Незадолго до рассвета она сдалась и нашла себе занятие: принялась складывать свитеры и перевешивать платья в комнате, превращенной в платяной шкаф. Как только она услышала гул Лондона, пробуждавшегося от сна перед новым рабочим днем, сразу натянула первые попавшиеся под руку джинсы и свободную трикотажную блузку с широким вырезом, повязала на шею яркую шелковую косынку и отправилась вверх по холму к Ислингтону и своей любимой французской кондитерской.
Накупив целую коробку миндальных рогаликов и липких лимонных кексов в сахарной глазури, она остановила черное такси и вернулась назад.
Когда автомобиль остановился, она заметила, что у ограды стоит какая-то незнакомая женщина, внимательно разглядывая их дом. Пытаясь не уронить коробку с рогаликами, Пьета порылась в карманах, расплатилась с водителем, а когда подняла голову, то увидела, что незнакомка не сдвинулась с места.
— Послушайте! Вы кого-то ищете? — Пьета покрепче прижала коробку к груди.
— Ты — одна из сестер с печальным именем? — в свою очередь осведомилась та.
— Я Пьета. — Ей показалось, что незнакомка окинула ее оценивающим взглядом, услышав ее имя. — А вы…
— Я Гаэтана Де Маттео, мама Микеле. Я пришла, чтобы повидать Катерину, если это удобно.
Теперь уже Пьета придирчиво осмотрела ее. Мамаша Микеле выглядела подтянутой и элегантной. На ней были облегающие джинсы и босоножки на высоких каблуках, а ее волосы выглядели так, будто их только что осветлили в дорогом салоне и уложили изящными волнами. Рядом с ней Пьета почувствовала себя замарашкой.
— А моя мама в курсе, что вы придете?
— Нет, и, если честно, я не уверена, что она захочет меня видеть. Но после того, что произошло, думаю, нам пора поговорить.
— Ну, тогда вам лучше зайти в дом. — Пьета показала ей коробку: — У меня здесь кексы и рогалики. Тут на всех хватит.
Мать в ту же минуту узнала Гаэтану. Сначала она удивилась, обнаружив, что та стоит на ступеньках крыльца, но потом посторонилась и пригласила ее войти.
— Мне так жаль, что с твоим мужем такое случилось.
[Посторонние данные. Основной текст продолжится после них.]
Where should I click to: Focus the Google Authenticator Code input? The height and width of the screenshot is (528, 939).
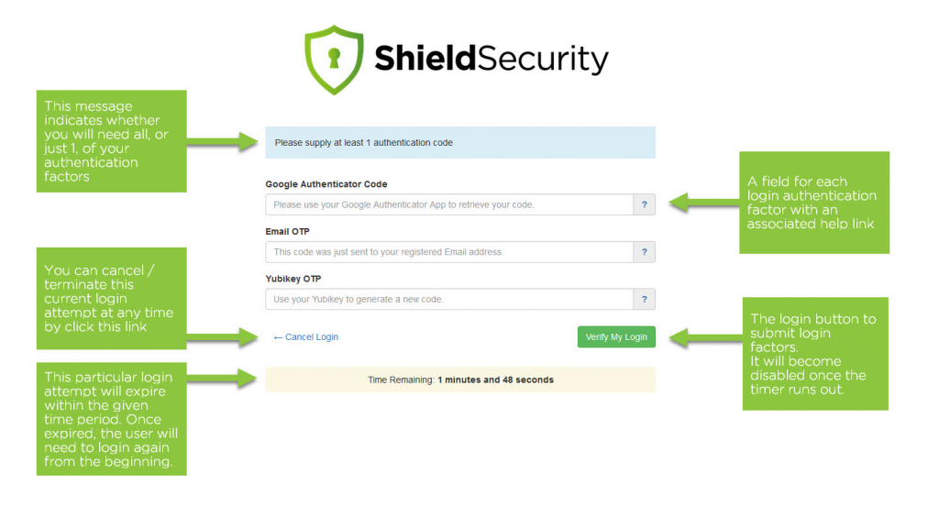click(449, 204)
Надеюсь, с ним все будет в порядке, — начала Гаэтана, едва усевшись за кухонный стол.
Пьета сварила кофе и красиво разложила на блюде рогалики и лимонные кексы.
— Ему намного лучше, спасибо, — чуть натянуто ответила Кэтрин. — Не сегодня завтра его выпишут.
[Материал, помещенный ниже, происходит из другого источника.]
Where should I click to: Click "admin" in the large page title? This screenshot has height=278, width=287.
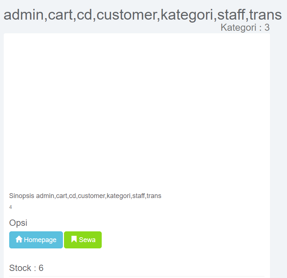pos(23,15)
— Это хорошо. — Гаэтана взяла рогалик и чашку кофе, но не притронулась ни к тому ни к другому.
— Зачем ты пришла? — Пьету поразило то, как уверенно и спокойно прозвучал мамин голос. — Если затем, чтобы сказать, что Джанфранко хочет поговорить с Беппи, что сердечный приступ заставил его понять, что пришла пора искупить вину, то мне очень жаль, но уже слишком поздно.
— Нет, я пришла сюда не за этим, — сказала Гаэтана. — Я знаю, что вы с Беппи никогда его не простите, но может, хотя бы попытаетесь забыть? Нам бы не хотелось по-прежнему обходить стороной «Маленькую Италию», зная, что там подают самый лучший на свете zuppa di soffritto[33]. Может, и вы стали бы иногда заходить к нам и покупать наши сфольятелле, которые намного вкуснее этих французских круассанов. Все, о чем я прошу, — это чтобы мы забыли про взаимную ненависть и вели себя как цивилизованные люди, если случайно столкнемся на улице.
— К тебе, Гаэтана, у нас нет никаких претензий, — сказала мать. — Но ни я, ни Беппи не сможем забыть, что хотел сделать с нами твой муж.
Гаэтана задумчиво покусала ноготь:
— Он ведь и меня тоже больно ранил, знаешь ли. Все эти годы у него был роман с сестрой Беппи, Изабеллой. Он постоянно ездил в Италию. Говорил — по делам, а в действительности — к ней. Некоторое время он даже оплачивал ей квартиру у вокзала. Ты ведь об этом знала?
— Да, — тихо ответила мать.
— Но о ребенке Изабеллы тебе ничего не известно?
Пьета увидела, как на лице матери промелькнуло выражение ужаса.
— Был и ребенок?
— Да, Изабелла родила мальчика от моего мужа. Она назвала его Беппи.
Всю усталость Пьеты разом как рукой сняло. Кровь бросилась ей в голову, будто она одним махом выпила еженедельную норму крепкого эспрессо.
— У меня есть двоюродный брат? — выдохнула она.
Гаэтана повернулась к ней:
— Да, есть. Насколько я помню, он на несколько лет моложе тебя. Само собой, твой отец тоже об этом знал. Когда Изабелла забеременела, он ездил в Рим, чтобы помочь ей съехать с квартиры, и дал ей денег, чтобы она ни гроша не принимала от Джанфранко. Но Изабелла так и не смогла окончательно с ним порвать. Иногда мне кажется, что она до сих пор ему пишет.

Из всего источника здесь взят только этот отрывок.